PROBLEM DESCRIPTION
Express the lines below as a Markdown table with two columns, "No." and "Text," with one row for each line, numbered in order. Leave out any blank lines.

(Source data)
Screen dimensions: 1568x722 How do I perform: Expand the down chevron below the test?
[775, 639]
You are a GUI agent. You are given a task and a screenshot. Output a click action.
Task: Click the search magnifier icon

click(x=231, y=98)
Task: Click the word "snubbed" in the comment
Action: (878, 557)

SOLUTION BELOW
| No. | Text |
|---|---|
| 1 | Screen dimensions: 1568x722 How do I perform: Expand the down chevron below the test? |
| 2 | [775, 639] |
| 3 | You are a GUI agent. You are given a task and a screenshot. Output a click action. |
| 4 | Task: Click the search magnifier icon |
| 5 | click(x=231, y=98) |
| 6 | Task: Click the word "snubbed" in the comment |
| 7 | Action: (878, 557) |